Introducción Las hemorragias cerebelosas (HC) se han observado en el 5-10% de las autopsias neonatales. Con el advenimiento de las técnicas de neuroimagen pueden diagnosticarse con mayor facilidad. En el presente trabajo presentamos nuestra casuística de HC en recién nacidos a término (RNAT).

Objetivos Determinar el número de pacientes con HC diagnosticados por neuroimagen, realizar un estudio descriptivo y analizar su evolución.

Resultados Seis pacientes entre 1984 y 1999 padecieron una HC en el período neonatal, tres niños y tres niñas, cinco producto del primer embarazo; cuatro nacieron vía vaginal –en dos se utilizaron fórceps y en uno vacuum extractor–, y dos fueron cesáreas.
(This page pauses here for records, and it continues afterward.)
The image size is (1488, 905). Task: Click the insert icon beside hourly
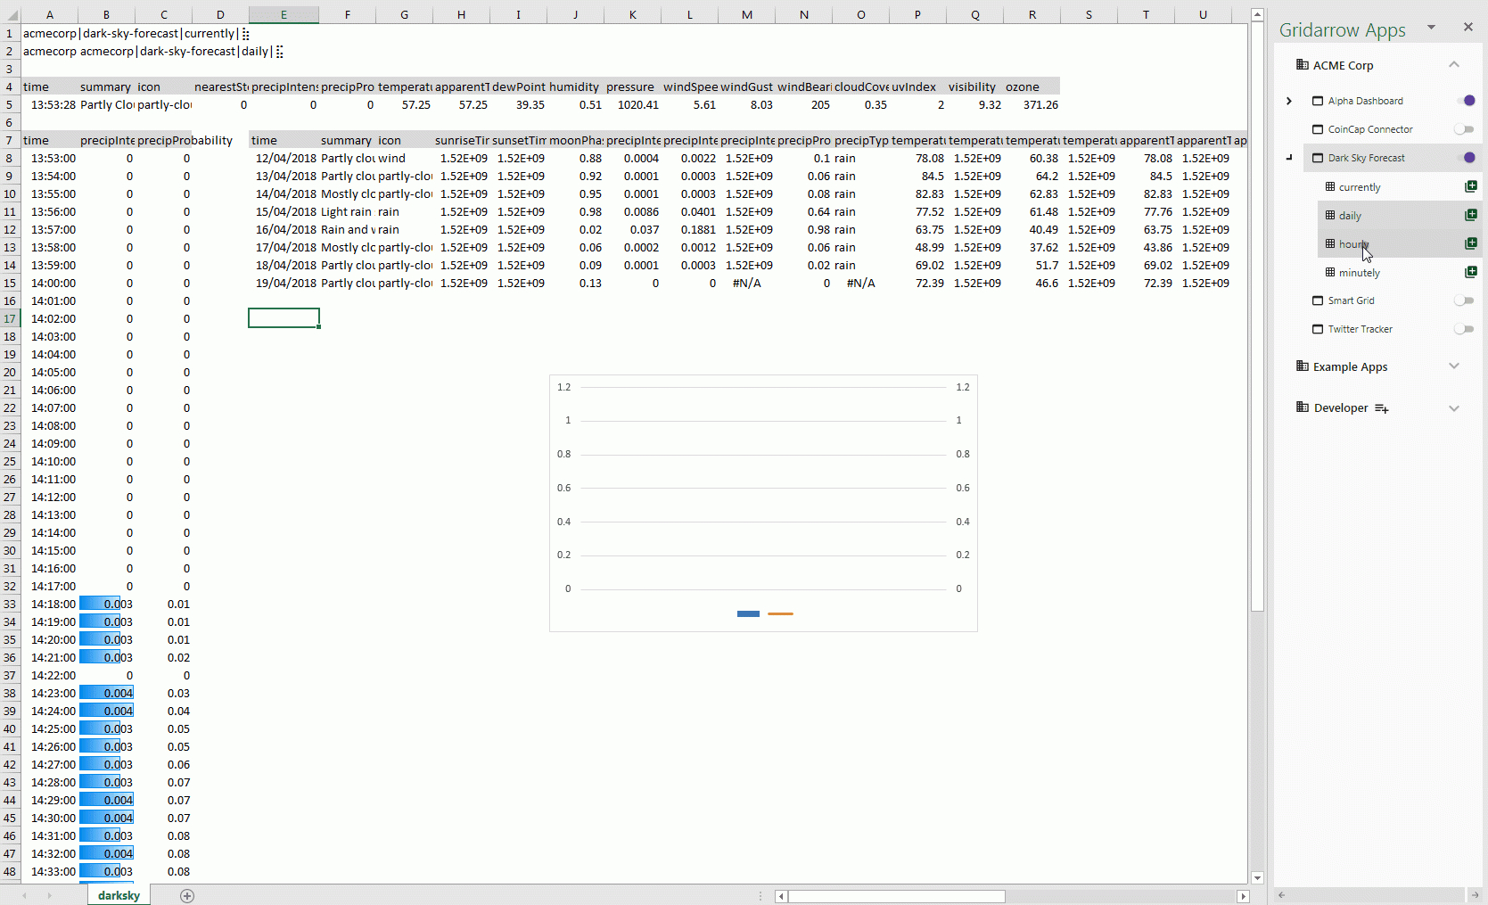1470,243
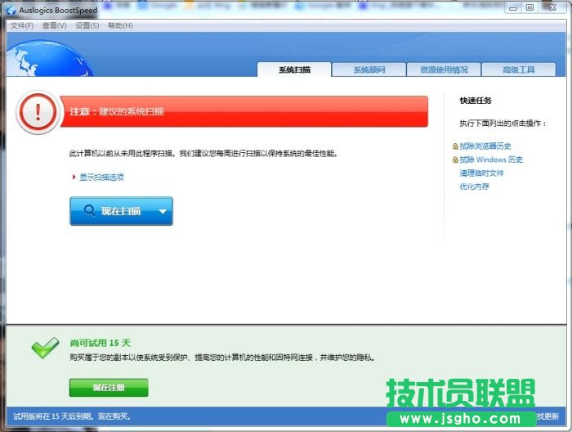Viewport: 572px width, 432px height.
Task: Open the 文件(F) menu
Action: pos(22,26)
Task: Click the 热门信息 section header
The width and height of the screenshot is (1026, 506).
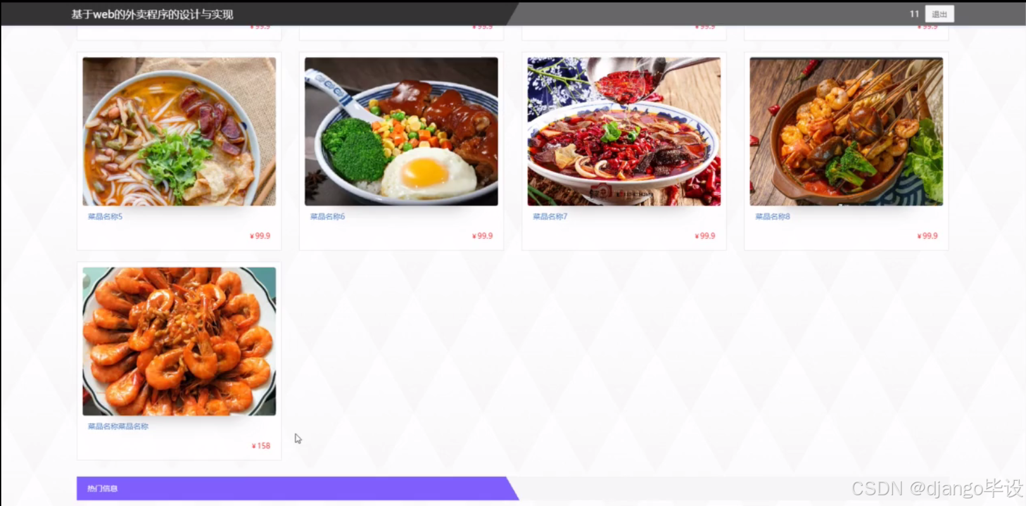Action: pos(103,488)
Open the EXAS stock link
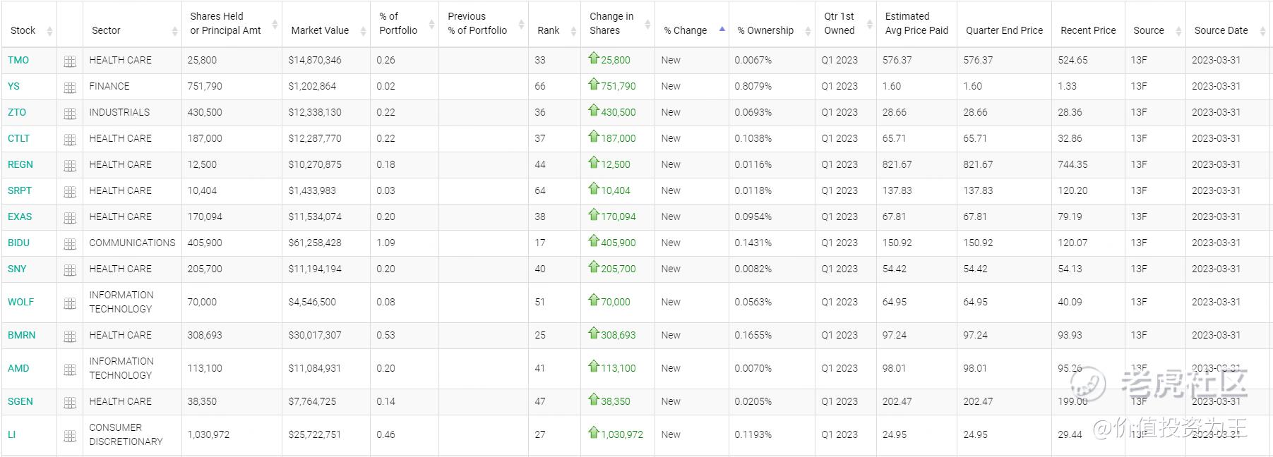 20,217
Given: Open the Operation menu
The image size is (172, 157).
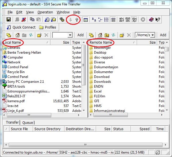Looking at the screenshot, I should point(45,12).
Cuatro presentaron sintomatología durante las primeras 48 horas de vida, uno al cuarto día y uno a los 25 días; éste presentó enfermedad hemorrágica del recién nacido (EHRN). En cinco la ecografía tranfontanelar (ECOTF) fue útil en el diagnóstico. En seis la TAC confirmó el diagnóstico y en tres se realizó resonancia magnética (RM) cerebral, la angio­RM no detectó malformaciones arteriovenosas. Dos presentaron hidrocefalia, en ambos se colocó derivación ventriculoperitoneal, y tres presentaron dilatación ventricular transitoria que mejoró con el tratamiento médico. El paciente con EHRN mostró alteraciones de coagulación, en tres los estudios metabólicos fueron negativos. Cinco recibieron tratamiento conservador y solamente uno neuroquirúrgico. La evolución se caracteriza por la presencia de retraso psicomotor con signos cerebelosos leves. En la edad escolar, evaluable sólo en dos casos, se constata la presencia de trastornos de aprendizaje con cociente intelectual bajo y problemas de lectoescritura, un caso manifiesta epilepsia controlada con dos fármacos.

Conclusiones El 50% de las HC que se presentaron en neonatos a término fueron producto de partos distócicos. Un caso fue secuendaria a EHRN. La ECOTF es útil en el diagnóstico. La mayoría fueron tratados con medidas conservadoras. La evolución posterior viene marcada por retraso psicomotor, signos cerebelosos, déficit cognitivos con problemas escolares y epilepsia.